In developing our strategy to be a better funding partner and meet our own organizational needs, we acknowledge that the inequities are structural and by design. For example:

  1. The lending industry has a history of inequitable practices, such as relying on racist credit scores, which codify discrimination into data and produce more discrimination as a result. The Character-based Lending pilot—along with our other capital strategies products—asks what would happen if the field of investment actually empowered those closest to directly impacted communities to make capital deployment decisions.
  2. Black-led organizations face insurmountable scrutiny and high levels of mistrust, sometimes couched as risks; this is blatantly apparent when supporting and funding these organizations. As a think and do tank, we at Common Future approach our work with a commitment to experimentation— that is, to push boundaries, try what hasn’t been tried before, and try what has been tried before in new ways or in communities that have historically been excluded.
  3. The prioritizing of funders’ whims reflects the values of the oppressive system that created the funder class in the first place. As a result, we are building a new operating system — one in which communities have the economic independence and power to steward their own restoration and repair.
  4. Funders—eager to fund ready-to-go programs—refuse to acknowledge that money is needed for innovation and to lay the groundwork to get these programs there. We’ve spoken at length about how when organizations have the stability to explore new ways of approaching issues, the campaigns they create are more effective and transformative, rather than the “run-of-the-mill” solutions the current system produces.
  5. Leaders in government continue to look to the same actors to define economic policy. Specific degrees and sets of experiences are prized over others—and the most brilliant community-informed leaders often don’t have access to the necessary platforms to get heard. We’ve launched the Common Future Policy Incubator to incubate field-defining policy interventions alongside the leaders who are best positioned to lead in both the design and execution of the work.
  6. Burnout is common in nonprofits due to the expectations to do much with little resources and support. People of color or those who identify with marginalized communities often take on even more, being so used to working twice as hard to get half as much. Knowing this, we have internally prioritized wellbeing through access to mental health services, compensation, and a four-day work week.

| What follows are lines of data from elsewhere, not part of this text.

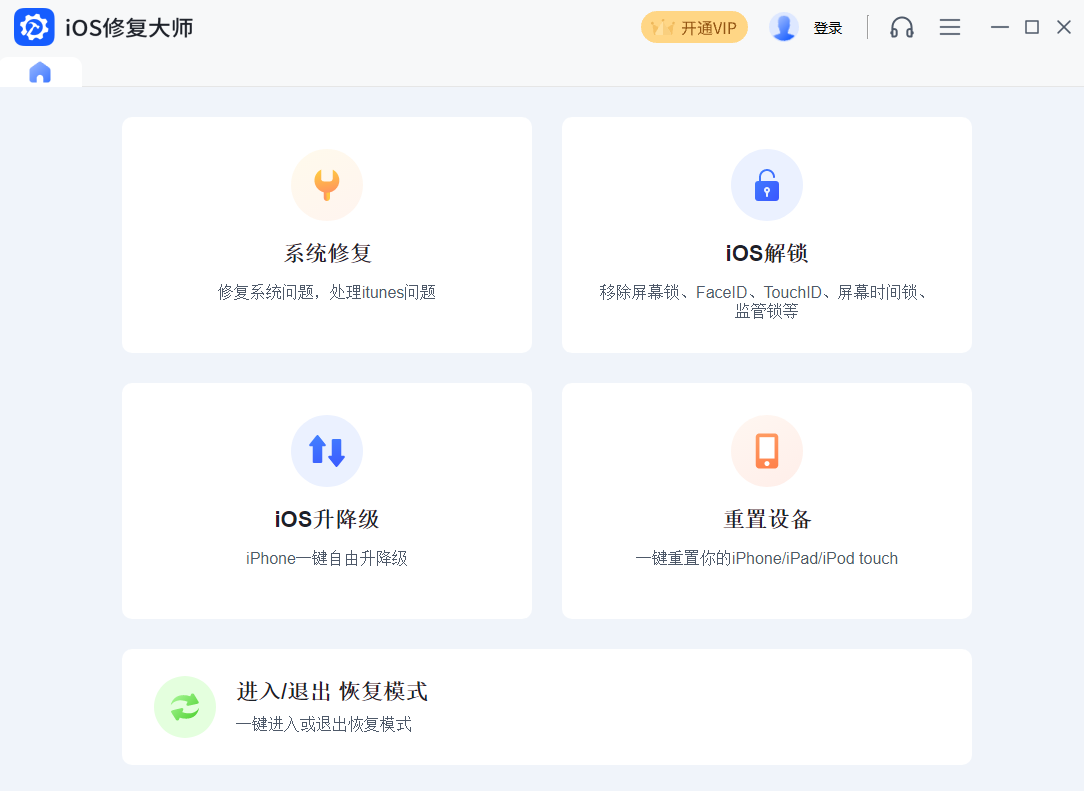Select the 系统修复 title
The image size is (1084, 791).
tap(327, 253)
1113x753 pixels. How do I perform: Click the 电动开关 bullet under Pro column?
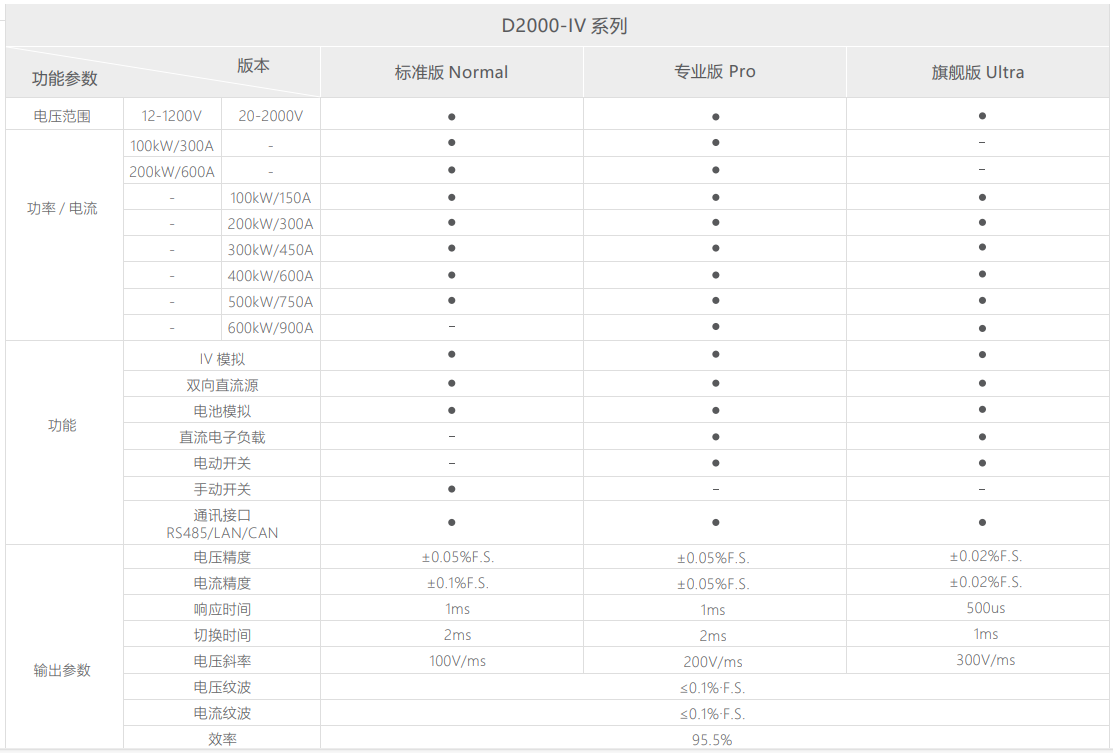point(716,463)
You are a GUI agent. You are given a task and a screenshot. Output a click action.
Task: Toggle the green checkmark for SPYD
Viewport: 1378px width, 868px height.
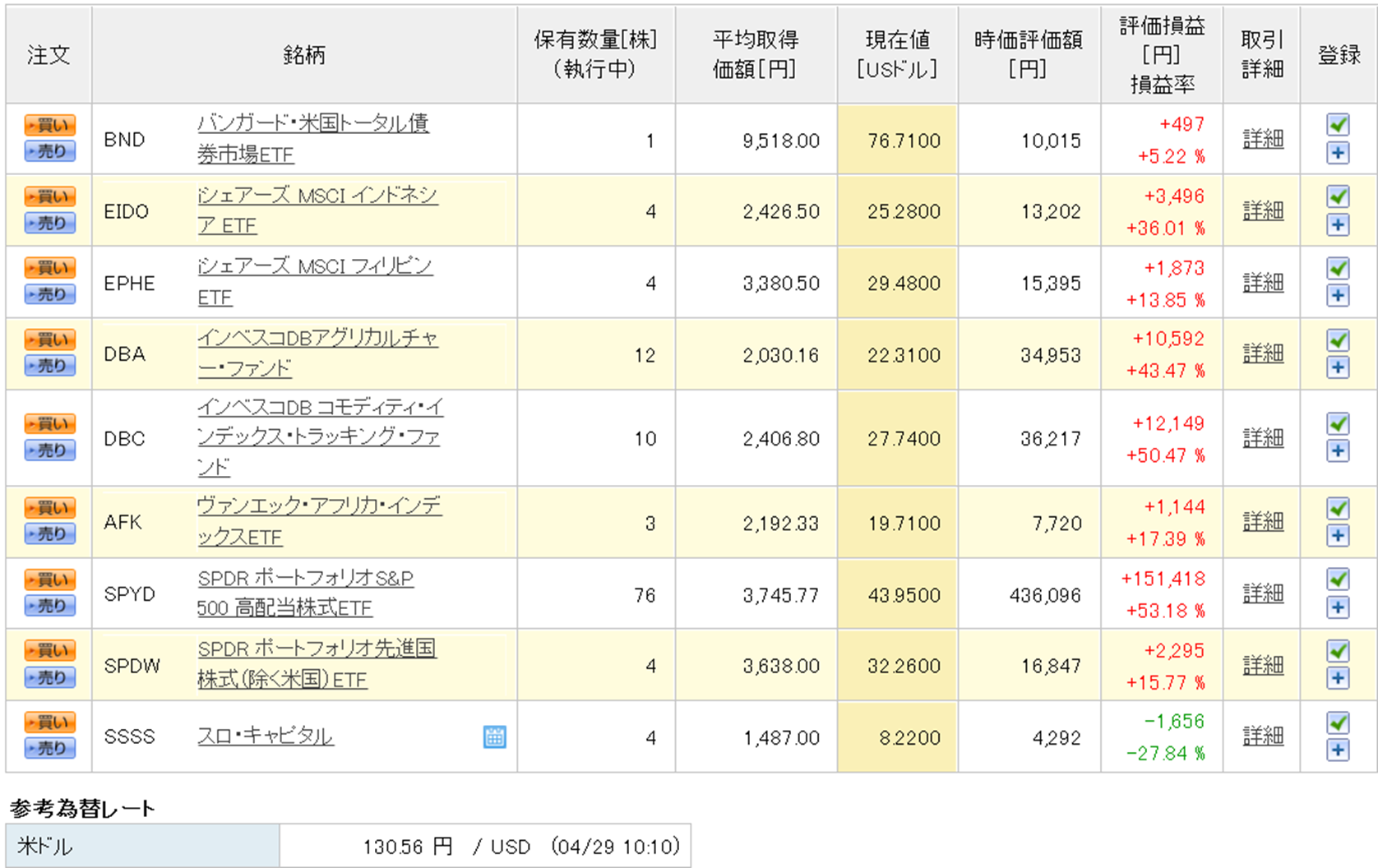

Building the Solutions: Funding Good Ideas

Philanthropy has the unique opportunity to provide the capital needed to build the infrastructure for a new economy. What’s more, philanthropy can also catalyze the creation, viability, replicability, and scalability of community-driven solutions counter to dominant mainstream products and practices.

In response to the inequities we outlined above, our aim is to organize and deploy funding to support projects and innovations that shift power and resources to the hands of communities themselves. Our ability to invest in our programs and innovate in real-time is dependent on unrestricted flexible capital.

As capital has been a tool of extraction and exploitation, its return to and self-determination by communities is an opportunity for healing. We evince this not only in who we channel capital to, but in the terms and design of our financial products.

Common Future is keen to examine what is the potential for investment, even if other financial and philanthropic institutions have deemed it too risky. Our strategic funding across the capital stack seeks to continuously disprove the notion of traditional investability —through philanthropic support, impact investing support or other forms of support.